Wednesday, June 14, 2017
My new set of wheels
I am so blessed to have such awesome friends. There is no way I’d have the resources to get through this medical drama without all the angels in my life coming alongside and helping me – sometimes even with things I don’t even realize I need help with.
I had never thought about getting a wheel chair. My legs are one thing that is working quite fine. During the past three years that my lung disease has been pretty bad, I have used wheel chairs or scooters for short-term things, like attending a conference that involves a lot of walking. But why I didn’t even think of how it could improve my current quality of life, I honestly don’t know. My focus has been on walking, walking, walking – as much as I can stand and still function, and as much as the oxygen company will allow me (a blog for another day.)
Lucky for me, my dear friend Donna thought of it for me. She had a family member pass away and leave behind an electric wheel chair. Other friends joined in and transported the wheel chair a day and a half drive to get it to me. I feel like I have been liberated! As my lung disease gets worse (and unless I get a transplant before this happens) this stage isn’t going to last forever, but for now, and for however long it lasts, I can take advantage of living in a place with so much to see and do, and with public transit! I can run to the pharmacy and not have it cost me the time to go to the pharmacy, plus the hour or more it takes me to recover from the workout of the Arlington hills on the way to and from.
Ironically, my Fitbit steps have gone up since getting the wheel chair.
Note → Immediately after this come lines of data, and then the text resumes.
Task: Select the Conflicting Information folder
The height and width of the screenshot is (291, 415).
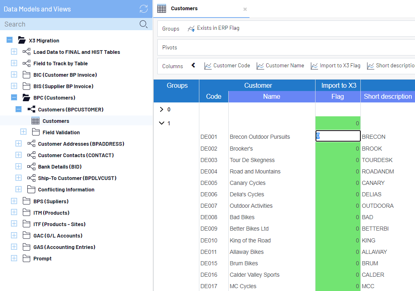Action: (x=66, y=189)
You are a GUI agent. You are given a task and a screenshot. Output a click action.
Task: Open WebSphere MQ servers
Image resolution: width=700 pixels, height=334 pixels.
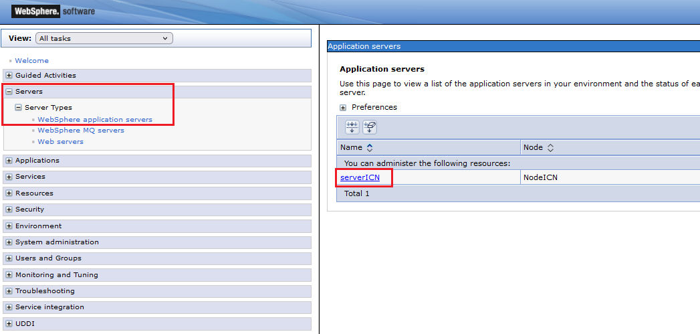pos(80,131)
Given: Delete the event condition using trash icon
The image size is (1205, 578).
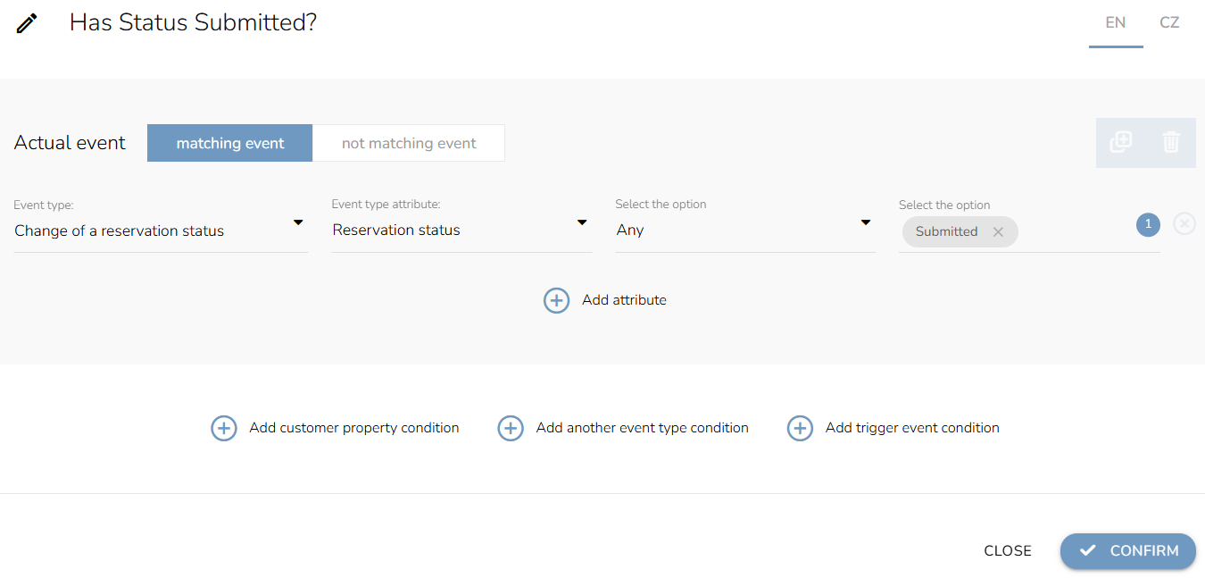Looking at the screenshot, I should click(x=1171, y=142).
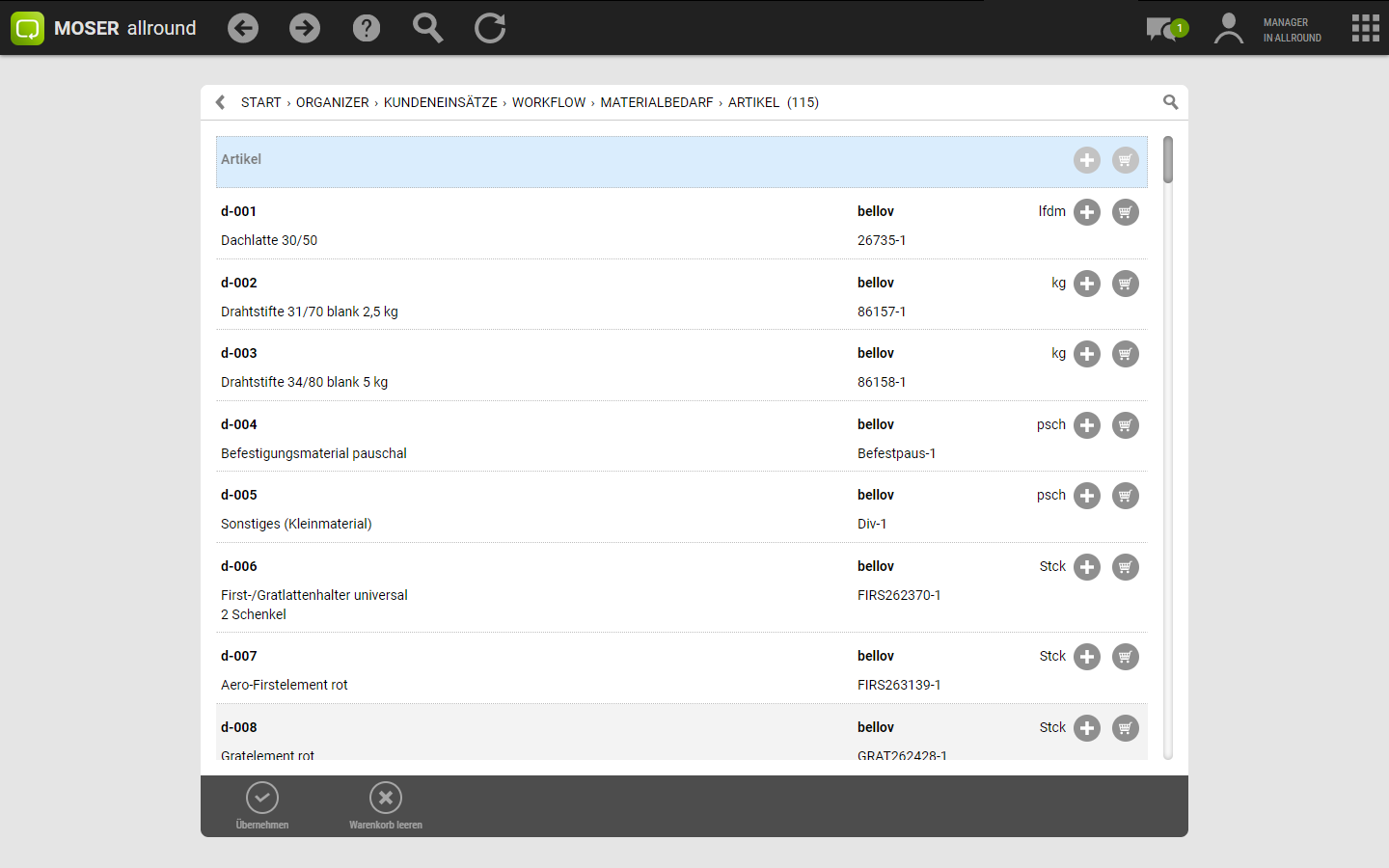The width and height of the screenshot is (1389, 868).
Task: Click the back arrow in top toolbar
Action: (x=243, y=28)
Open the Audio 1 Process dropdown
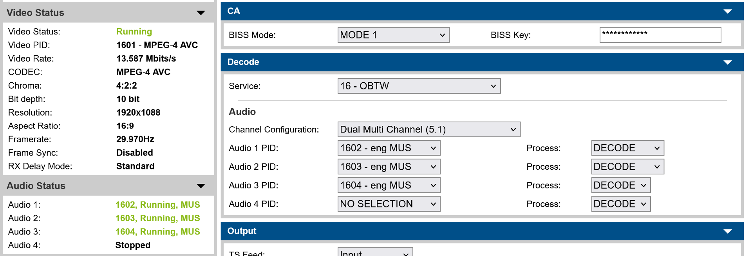Screen dimensions: 752x256 point(627,148)
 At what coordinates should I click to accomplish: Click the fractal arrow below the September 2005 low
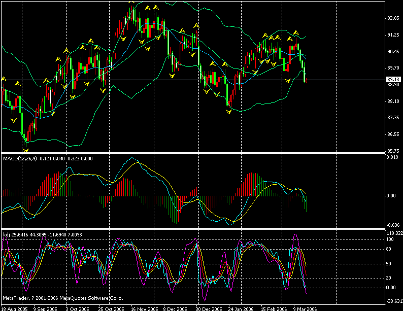[26, 150]
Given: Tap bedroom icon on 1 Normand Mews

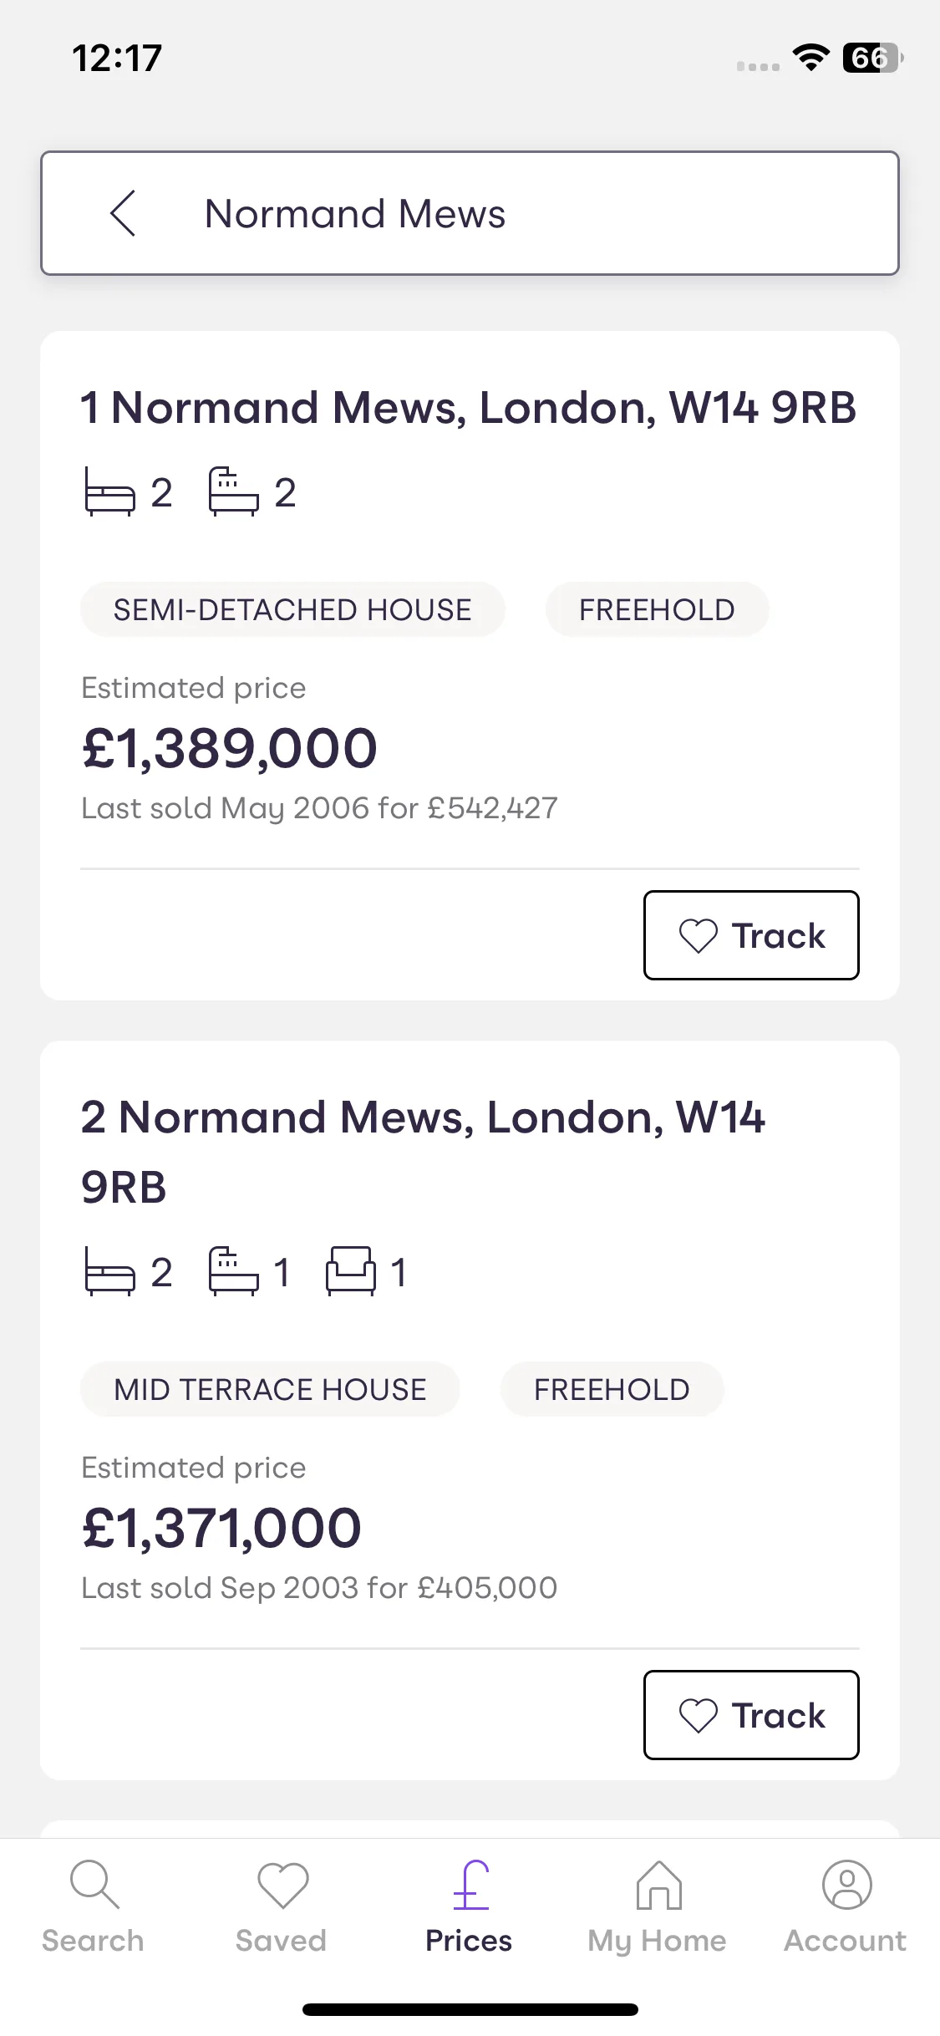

I am actually walking more! I think this is for a few reasons. First, if I go a few days without doing a certain amount of walking, I lose ground quickly. My breathing gets worse. I feel worse overall. Second, although I lost enough weight to get listed, I have to continue that journey, and not moving won’t help. Third, I can do things I have to do, like to go the pharmacy, and have more energy and oxygen left to do the things I enjoy doing, like walking Finley. Fourth, I love Finley like he is my child. I would do anything for him, and he needs to be walked. I love watching him when we are walking. It looks like he is smiling. His tail curls and wags and he literally prances. I call our walks, Fin Therapy!
Driving the wheel chair can sometimes be exciting when you are legally blind. I don’t think I’ve ever driven it at top speed. The steering is way more sensitive the higher the speed, and the swivel wheels tend to do what their name implies when you hit bumps or uneven ground. Not racing around like I’m driving a car seems a little safer for everyone. I also have to remember that people and traffic are not aware that I might not see them (another reason for going slow on the sidewalks - so I don’t run over people because I didn’t see them in time to react.) Interestingly, however, at least in my neighborhood, the traffic in general seems more cautious of the wheel chair than they were of my cane. That is in the category of, things that make you go….hmmmmm…..
My friend Eden and I recently tried out the wheel chair access of the public bus system, and I was very pleased with how easy it is. Now, if I wanted, to say, go to one of the Smithsonians on a whim, I could. I don’t usually, but knowing I could is a great psychological boon!
Thank you friends – and look out Washington. Blind driver on the loose!